§ Required work
#1 Condense the paragraph in the given passage that begins "The five pions production cross section" into a short bulleted list of its main facts.
#2 In the given passage, how do the recent SND data compare with the CMD-2 results?

The recent SND data \cite{SNDpi4} are in  agreement
with the CMD-2 results within  the systematic uncertainty of the experiments
(Fig.\ref{pi4n}). 

\begin{figure}
\includegraphics[width=80mm]{omega.eps} 
\caption
{The invariant mass of $\pi^+\pi^-\pi^0$ in the reaction 
$e^+e^-\to\pi^+\pi^-\pi^0\pi^0$ \cite{CMDa1pi}.} 
\label{pi4o} 
\end{figure} 

\begin{figure}
\includegraphics[width=80mm]{slide1_a1_690.eps} 
\caption
{The two pions invariant mass in the reaction 
$e^+e^-\to\pi^+\pi^-\pi^0\pi^0$ \cite{CMDa1pi}.} 
\label{pi4a1} 
\end{figure} 

\begin{figure}
\includegraphics[width=80mm]{p4n_cs.eps} 
\caption
{The $e^+e^-\to\pi^+\pi^-\pi^0\pi^0$ cross section with the
recent VEPP-2M data \cite{SNDpi4}.} 
\label{pi4n} 
\end{figure} 


\subsection{$e^+e^-\to\pi^+\pi^-\pi^+\pi^-\pi^0$ cross section} 

The five pions production cross section have been studied
by CMD-2 \cite{CMDpi5} and DM2 \cite{DM2pi3}. 
It was shown that tree diagrams 
(Figs.\ref{d_om},\ref{d_eta}) dominate in these reactions.
In the $\omega\pi^+\pi^-$ cross section the clear peak of
the $\omega(1650)$ is seen and probably some contribution
of the $\omega(1200)$ exists.
In the $\eta\pi^+\pi^-$ reaction the clear peak of
$\rho(1450)$ determines the cross section shape
but some contribution of $\rho(1700)$ is not excluded.

§ Data excerpts

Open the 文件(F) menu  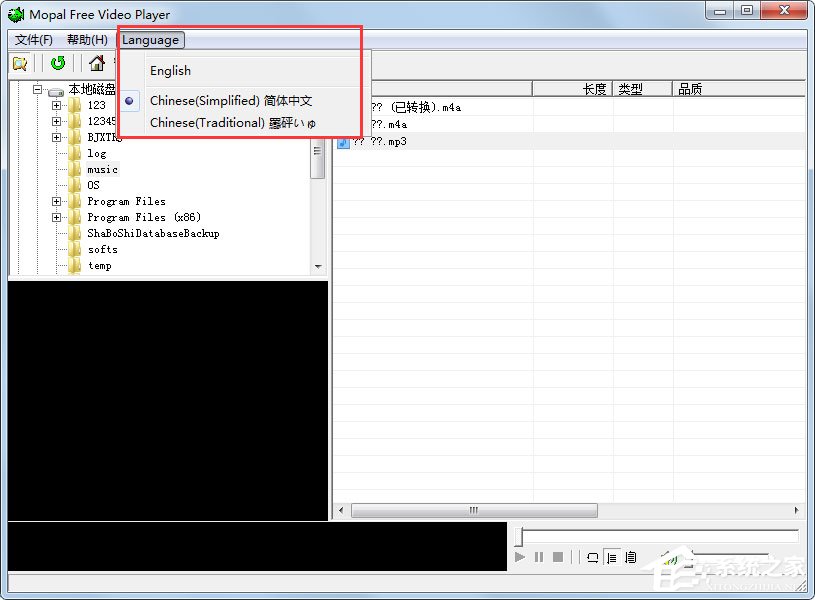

==

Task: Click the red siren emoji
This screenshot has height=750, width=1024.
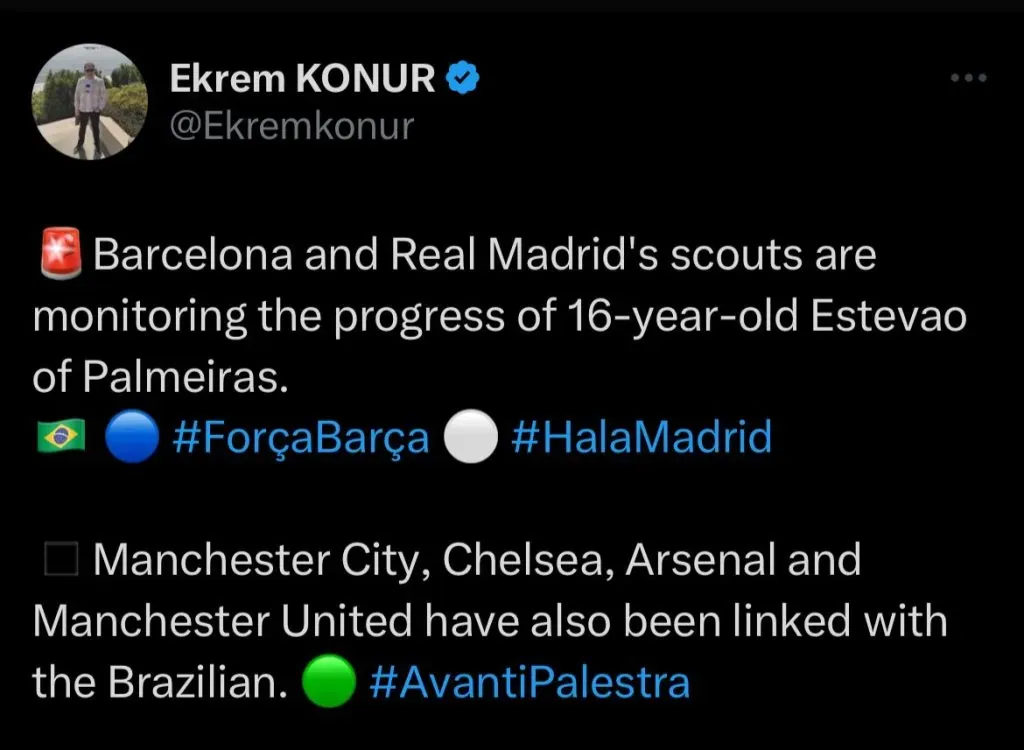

§ Solution list
#1
- CMD-2 and DM2 studied the five-pion production cross section.
- Tree diagrams were shown to dominate these reactions.
- The ωπ⁺π⁻ cross section shows a clear ω(1650) peak, probably with some ω(1200) contribution.
- In the ηπ⁺π⁻ reaction, a clear ρ(1450) peak determines the cross-section shape, though some ρ(1700) contribution is not excluded.

#2 They agree with the CMD-2 results within the systematic uncertainty of the experiments.